WORK INSTRUCTION —
The answer must be an exact reproduction of all the entries.
INPUT RECORDS START
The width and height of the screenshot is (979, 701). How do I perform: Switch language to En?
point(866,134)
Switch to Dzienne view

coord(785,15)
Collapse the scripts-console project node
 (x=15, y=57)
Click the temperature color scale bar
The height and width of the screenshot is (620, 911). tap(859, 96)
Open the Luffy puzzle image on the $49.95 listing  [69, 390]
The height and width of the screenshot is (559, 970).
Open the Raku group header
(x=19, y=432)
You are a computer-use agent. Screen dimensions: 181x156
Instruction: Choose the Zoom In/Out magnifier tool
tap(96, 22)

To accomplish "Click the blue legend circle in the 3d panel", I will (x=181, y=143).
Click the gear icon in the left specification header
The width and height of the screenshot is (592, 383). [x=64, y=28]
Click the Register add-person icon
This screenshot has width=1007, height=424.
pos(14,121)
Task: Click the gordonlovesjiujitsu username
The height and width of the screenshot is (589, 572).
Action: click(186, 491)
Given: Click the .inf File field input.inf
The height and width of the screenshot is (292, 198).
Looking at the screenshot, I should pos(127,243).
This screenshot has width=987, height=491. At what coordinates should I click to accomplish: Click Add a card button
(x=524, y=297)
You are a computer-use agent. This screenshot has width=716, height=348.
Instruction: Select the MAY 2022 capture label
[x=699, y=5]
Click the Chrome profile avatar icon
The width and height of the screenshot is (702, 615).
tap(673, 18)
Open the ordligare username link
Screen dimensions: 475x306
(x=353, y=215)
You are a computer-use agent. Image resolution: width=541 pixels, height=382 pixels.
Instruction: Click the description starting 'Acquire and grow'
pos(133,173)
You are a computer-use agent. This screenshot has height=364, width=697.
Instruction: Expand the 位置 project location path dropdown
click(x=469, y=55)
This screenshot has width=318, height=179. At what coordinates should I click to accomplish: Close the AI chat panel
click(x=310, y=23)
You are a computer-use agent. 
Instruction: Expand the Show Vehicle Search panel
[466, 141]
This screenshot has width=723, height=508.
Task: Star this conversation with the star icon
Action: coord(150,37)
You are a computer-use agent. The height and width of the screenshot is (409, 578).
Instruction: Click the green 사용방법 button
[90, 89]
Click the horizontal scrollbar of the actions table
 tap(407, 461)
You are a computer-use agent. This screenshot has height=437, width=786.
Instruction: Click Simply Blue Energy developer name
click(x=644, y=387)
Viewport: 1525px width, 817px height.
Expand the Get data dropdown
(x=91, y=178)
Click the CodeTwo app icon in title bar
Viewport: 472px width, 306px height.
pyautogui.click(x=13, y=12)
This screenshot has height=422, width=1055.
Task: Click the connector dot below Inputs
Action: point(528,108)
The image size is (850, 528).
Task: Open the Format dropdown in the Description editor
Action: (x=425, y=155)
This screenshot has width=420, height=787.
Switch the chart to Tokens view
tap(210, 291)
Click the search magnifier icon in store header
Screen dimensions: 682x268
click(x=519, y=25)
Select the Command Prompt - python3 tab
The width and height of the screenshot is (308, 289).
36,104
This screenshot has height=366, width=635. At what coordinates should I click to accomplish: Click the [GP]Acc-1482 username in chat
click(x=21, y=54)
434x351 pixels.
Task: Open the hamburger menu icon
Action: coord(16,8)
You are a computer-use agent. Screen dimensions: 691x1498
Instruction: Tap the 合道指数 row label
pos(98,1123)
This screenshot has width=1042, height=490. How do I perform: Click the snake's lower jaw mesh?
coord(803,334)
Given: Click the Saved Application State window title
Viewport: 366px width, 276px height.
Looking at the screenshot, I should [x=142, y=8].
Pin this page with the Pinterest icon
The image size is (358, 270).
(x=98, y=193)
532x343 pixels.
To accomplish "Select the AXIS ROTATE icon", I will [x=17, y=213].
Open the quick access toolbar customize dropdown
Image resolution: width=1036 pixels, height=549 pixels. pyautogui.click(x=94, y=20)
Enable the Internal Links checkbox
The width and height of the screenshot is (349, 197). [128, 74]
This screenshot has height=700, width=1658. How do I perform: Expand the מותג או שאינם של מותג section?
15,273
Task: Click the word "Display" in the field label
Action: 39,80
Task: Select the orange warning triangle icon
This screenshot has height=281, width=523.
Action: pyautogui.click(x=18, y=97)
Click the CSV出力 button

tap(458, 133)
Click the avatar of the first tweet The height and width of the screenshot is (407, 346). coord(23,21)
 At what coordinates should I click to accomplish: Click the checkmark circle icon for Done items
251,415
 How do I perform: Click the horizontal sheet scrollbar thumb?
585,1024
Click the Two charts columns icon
INPUT RECORDS END
EXPECTED OUTPUT —
The width and height of the screenshot is (979, 701). How do I perform: Switch language to En?
point(866,134)
Switch to Dzienne view

coord(785,15)
Collapse the scripts-console project node
 (x=15, y=57)
Click the temperature color scale bar
The height and width of the screenshot is (620, 911). tap(859, 96)
Open the Luffy puzzle image on the $49.95 listing  [69, 390]
The height and width of the screenshot is (559, 970).
Open the Raku group header
(x=19, y=432)
You are a computer-use agent. Screen dimensions: 181x156
Instruction: Choose the Zoom In/Out magnifier tool
tap(96, 22)

To accomplish "Click the blue legend circle in the 3d panel", I will (x=181, y=143).
Click the gear icon in the left specification header
The width and height of the screenshot is (592, 383). [x=64, y=28]
Click the Register add-person icon
This screenshot has width=1007, height=424.
pos(14,121)
Task: Click the gordonlovesjiujitsu username
The height and width of the screenshot is (589, 572).
Action: click(186, 491)
Given: Click the .inf File field input.inf
The height and width of the screenshot is (292, 198).
Looking at the screenshot, I should pos(127,243).
This screenshot has width=987, height=491. At what coordinates should I click to accomplish: Click Add a card button
(x=524, y=297)
You are a computer-use agent. This screenshot has width=716, height=348.
Instruction: Select the MAY 2022 capture label
[x=699, y=5]
Click the Chrome profile avatar icon
The width and height of the screenshot is (702, 615).
tap(673, 18)
Open the ordligare username link
Screen dimensions: 475x306
(x=353, y=215)
You are a computer-use agent. Image resolution: width=541 pixels, height=382 pixels.
Instruction: Click the description starting 'Acquire and grow'
pos(133,173)
You are a computer-use agent. This screenshot has height=364, width=697.
Instruction: Expand the 位置 project location path dropdown
click(x=469, y=55)
This screenshot has width=318, height=179. At what coordinates should I click to accomplish: Close the AI chat panel
click(x=310, y=23)
You are a computer-use agent. 
Instruction: Expand the Show Vehicle Search panel
[466, 141]
This screenshot has width=723, height=508.
Task: Star this conversation with the star icon
Action: coord(150,37)
You are a computer-use agent. The height and width of the screenshot is (409, 578).
Instruction: Click the green 사용방법 button
[90, 89]
Click the horizontal scrollbar of the actions table
 tap(407, 461)
You are a computer-use agent. This screenshot has height=437, width=786.
Instruction: Click Simply Blue Energy developer name
click(x=644, y=387)
Viewport: 1525px width, 817px height.
Expand the Get data dropdown
(x=91, y=178)
Click the CodeTwo app icon in title bar
Viewport: 472px width, 306px height.
pyautogui.click(x=13, y=12)
This screenshot has height=422, width=1055.
Task: Click the connector dot below Inputs
Action: point(528,108)
The image size is (850, 528).
Task: Open the Format dropdown in the Description editor
Action: (x=425, y=155)
This screenshot has width=420, height=787.
Switch the chart to Tokens view
tap(210, 291)
Click the search magnifier icon in store header
Screen dimensions: 682x268
click(x=519, y=25)
Select the Command Prompt - python3 tab
The width and height of the screenshot is (308, 289).
36,104
This screenshot has height=366, width=635. At what coordinates should I click to accomplish: Click the [GP]Acc-1482 username in chat
click(x=21, y=54)
434x351 pixels.
Task: Open the hamburger menu icon
Action: coord(16,8)
You are a computer-use agent. Screen dimensions: 691x1498
Instruction: Tap the 合道指数 row label
pos(98,1123)
This screenshot has width=1042, height=490. How do I perform: Click the snake's lower jaw mesh?
coord(803,334)
Given: Click the Saved Application State window title
Viewport: 366px width, 276px height.
Looking at the screenshot, I should [x=142, y=8].
Pin this page with the Pinterest icon
The image size is (358, 270).
(x=98, y=193)
532x343 pixels.
To accomplish "Select the AXIS ROTATE icon", I will [x=17, y=213].
Open the quick access toolbar customize dropdown
Image resolution: width=1036 pixels, height=549 pixels. pyautogui.click(x=94, y=20)
Enable the Internal Links checkbox
The width and height of the screenshot is (349, 197). [128, 74]
This screenshot has height=700, width=1658. How do I perform: Expand the מותג או שאינם של מותג section?
15,273
Task: Click the word "Display" in the field label
Action: 39,80
Task: Select the orange warning triangle icon
This screenshot has height=281, width=523.
Action: pyautogui.click(x=18, y=97)
Click the CSV出力 button

tap(458, 133)
Click the avatar of the first tweet The height and width of the screenshot is (407, 346). coord(23,21)
 At what coordinates should I click to accomplish: Click the checkmark circle icon for Done items
251,415
 How do I perform: Click the horizontal sheet scrollbar thumb?
585,1024
Click the Two charts columns icon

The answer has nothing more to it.